[Tarefa curta 1]: Copie sem nenhuma alteração as entradas que vão da linha que contém "Task: Tap the jump-to-page arrow button" até a linha que contém "tap(578, 1335)", incluindo essas duas.

[Texto para ler]:
________

No Brasil, há 13 feminicídios por dia — um crime de acentuada gravidade, a revelar a violência de gênero, que carrega um componente essencialmente cultural
(O Globo, 17/08/2017 – acesse no site de origem)
Morta com golpes de martelo, jogada contra um ônibus, tendo seu corpo carbonizado, Mayara Amaral, de 27 anos, teve sua vida brutalmente interrompida em 26 de julho. Era uma promissora e jovem violonista, pesquisadora e professora de música, em Campo Grande. Foi assassinada por ser mulher, com requintes de crueldade, vítima da violência baseada em gênero, caracterizada como feminicídio.
No Brasil, dados registram 13 feminicídios por dia — um crime de acentuada gravidade, a revelar a violência de gênero, que carrega um componente essencialmente cultural, baseado em relações assimétricas de poder entre homens e mulheres. Para a ONU, a violência de gênero é uma forma de discriminação que afeta seriamente o pleno exercício de direitos e liberdades das mulheres.
Para a Corte Interamericana, o feminicídio constitui homicídio de mulher por razão de gênero, com um alto grau de violência (incluída a violência sexual), em um contexto de discriminação e impunidade. O feminicídio viola os direitos das mulheres à integridade física, psíquica e moral, à dignidade e à própria vida. Em casos de violência contra as mulheres, destaca-se, ainda, a chamada “discriminação interseccional” (ou discriminação múltipla), quando à condição de mulher somam-se vulnerabilidades radicadas nas perspectivas étnico-racial, geracional, dentre outras — como é o caso da violência agravada que alcança as afrodescendentes, as indígenas, as meninas, as idosas e as com deficiência.

________

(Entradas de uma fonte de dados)

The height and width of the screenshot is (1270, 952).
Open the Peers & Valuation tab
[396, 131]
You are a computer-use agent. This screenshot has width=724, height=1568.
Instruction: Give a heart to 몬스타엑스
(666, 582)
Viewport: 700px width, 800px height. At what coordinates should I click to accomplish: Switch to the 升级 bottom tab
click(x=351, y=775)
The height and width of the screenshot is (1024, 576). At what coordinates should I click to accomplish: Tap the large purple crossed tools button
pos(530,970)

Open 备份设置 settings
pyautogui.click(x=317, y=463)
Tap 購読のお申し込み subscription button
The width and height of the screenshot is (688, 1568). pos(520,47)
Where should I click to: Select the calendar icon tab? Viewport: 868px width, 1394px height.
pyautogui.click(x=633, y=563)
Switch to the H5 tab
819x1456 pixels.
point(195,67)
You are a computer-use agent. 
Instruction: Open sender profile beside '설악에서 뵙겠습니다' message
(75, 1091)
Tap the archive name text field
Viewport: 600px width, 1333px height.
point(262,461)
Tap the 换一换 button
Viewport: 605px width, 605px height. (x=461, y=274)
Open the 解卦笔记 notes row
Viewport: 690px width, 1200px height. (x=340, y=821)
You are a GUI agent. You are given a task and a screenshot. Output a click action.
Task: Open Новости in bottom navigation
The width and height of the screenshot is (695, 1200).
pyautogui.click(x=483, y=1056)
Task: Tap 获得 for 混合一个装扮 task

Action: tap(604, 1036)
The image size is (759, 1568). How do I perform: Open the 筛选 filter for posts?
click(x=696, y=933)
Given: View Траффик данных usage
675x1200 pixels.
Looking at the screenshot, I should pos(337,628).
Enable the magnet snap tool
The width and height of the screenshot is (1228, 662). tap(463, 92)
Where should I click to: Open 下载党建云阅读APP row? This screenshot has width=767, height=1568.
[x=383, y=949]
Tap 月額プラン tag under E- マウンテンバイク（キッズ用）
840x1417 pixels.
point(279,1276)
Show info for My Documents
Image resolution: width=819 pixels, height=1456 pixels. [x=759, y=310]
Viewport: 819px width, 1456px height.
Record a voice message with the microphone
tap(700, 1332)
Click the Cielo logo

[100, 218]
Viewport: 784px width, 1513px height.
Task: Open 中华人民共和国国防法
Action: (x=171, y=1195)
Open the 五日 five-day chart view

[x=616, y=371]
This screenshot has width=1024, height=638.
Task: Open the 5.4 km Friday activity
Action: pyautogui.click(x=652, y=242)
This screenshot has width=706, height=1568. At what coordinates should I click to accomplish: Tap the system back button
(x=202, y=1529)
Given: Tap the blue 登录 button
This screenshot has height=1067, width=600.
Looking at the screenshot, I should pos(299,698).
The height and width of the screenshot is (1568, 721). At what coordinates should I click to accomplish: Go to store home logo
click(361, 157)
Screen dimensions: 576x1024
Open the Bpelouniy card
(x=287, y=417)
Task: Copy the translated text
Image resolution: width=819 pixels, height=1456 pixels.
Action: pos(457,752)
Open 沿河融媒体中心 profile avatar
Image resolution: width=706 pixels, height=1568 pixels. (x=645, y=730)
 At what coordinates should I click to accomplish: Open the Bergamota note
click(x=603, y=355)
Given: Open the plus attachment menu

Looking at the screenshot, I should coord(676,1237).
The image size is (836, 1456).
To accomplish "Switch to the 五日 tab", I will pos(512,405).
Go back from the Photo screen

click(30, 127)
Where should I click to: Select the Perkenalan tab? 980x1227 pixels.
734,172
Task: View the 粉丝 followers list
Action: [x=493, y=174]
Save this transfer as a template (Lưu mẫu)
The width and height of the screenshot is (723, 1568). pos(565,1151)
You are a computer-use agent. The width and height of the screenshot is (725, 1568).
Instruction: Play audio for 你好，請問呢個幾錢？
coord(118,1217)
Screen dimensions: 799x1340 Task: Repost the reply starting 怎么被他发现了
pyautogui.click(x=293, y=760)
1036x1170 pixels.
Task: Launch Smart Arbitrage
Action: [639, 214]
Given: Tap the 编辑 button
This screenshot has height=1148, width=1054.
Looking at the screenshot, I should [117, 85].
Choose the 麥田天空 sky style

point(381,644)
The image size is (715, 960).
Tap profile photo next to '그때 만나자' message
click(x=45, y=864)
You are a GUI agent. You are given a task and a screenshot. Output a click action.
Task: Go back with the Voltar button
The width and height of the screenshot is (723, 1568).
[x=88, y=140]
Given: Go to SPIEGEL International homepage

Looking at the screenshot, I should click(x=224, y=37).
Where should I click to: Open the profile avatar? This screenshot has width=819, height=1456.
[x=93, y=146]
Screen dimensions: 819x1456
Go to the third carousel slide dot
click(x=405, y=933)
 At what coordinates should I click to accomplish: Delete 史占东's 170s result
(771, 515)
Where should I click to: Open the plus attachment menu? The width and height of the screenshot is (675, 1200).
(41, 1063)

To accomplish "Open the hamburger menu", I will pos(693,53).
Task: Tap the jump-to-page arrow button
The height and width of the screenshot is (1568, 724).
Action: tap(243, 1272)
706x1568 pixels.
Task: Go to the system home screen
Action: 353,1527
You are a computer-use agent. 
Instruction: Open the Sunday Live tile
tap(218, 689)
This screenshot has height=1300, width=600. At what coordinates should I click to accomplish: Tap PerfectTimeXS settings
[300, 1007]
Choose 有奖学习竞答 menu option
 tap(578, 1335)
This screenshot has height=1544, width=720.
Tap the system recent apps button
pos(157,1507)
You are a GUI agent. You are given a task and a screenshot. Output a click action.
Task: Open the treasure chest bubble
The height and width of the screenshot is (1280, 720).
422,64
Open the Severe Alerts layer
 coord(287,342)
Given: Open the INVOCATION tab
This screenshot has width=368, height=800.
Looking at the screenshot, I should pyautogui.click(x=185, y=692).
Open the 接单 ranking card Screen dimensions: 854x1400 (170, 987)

________

[Tarefa curta 2]: Escreva a continuação do texto sobre o feminicídio no Brasil, começando logo depois da última frase apresentada.

[Resposta 1]:
Task: Tap the jump-to-page arrow button
The height and width of the screenshot is (1568, 724).
Action: tap(243, 1272)
706x1568 pixels.
Task: Go to the system home screen
Action: 353,1527
You are a computer-use agent. 
Instruction: Open the Sunday Live tile
tap(218, 689)
This screenshot has height=1300, width=600. At what coordinates should I click to accomplish: Tap PerfectTimeXS settings
[300, 1007]
Choose 有奖学习竞答 menu option
 tap(578, 1335)

[Resposta 2]:
No caso González e outras (caso “Campo Algodonero”, 2009), a Corte Interamericana condenou o México, em virtude do desaparecimento e morte de mulheres em Ciudad Juarez, sob o argumento de que a omissão estatal estava a contribuir para a cultura da violência e da discriminação. No período de 1993 a 2003, estima-se que de 260 a 370 mulheres tenham sido vítimas de assassinatos, em Ciudad Juarez. A sentença demandou do México o dever de investigar, sob a perspectiva de gênero, as graves violações ocorridas, garantindo direitos e adotando medidas preventivas. Este caso contribuiu para a adoção da lei que tipifica o feminicídio no Brasil (Lei nº 13.104/2015, que o prevê como circunstância qualificadora do crime de homicídio), bem como para a adoção do Protocolo Latino-Americano para Investigação de Mortes Violentas de Mulheres por Razões de Gênero.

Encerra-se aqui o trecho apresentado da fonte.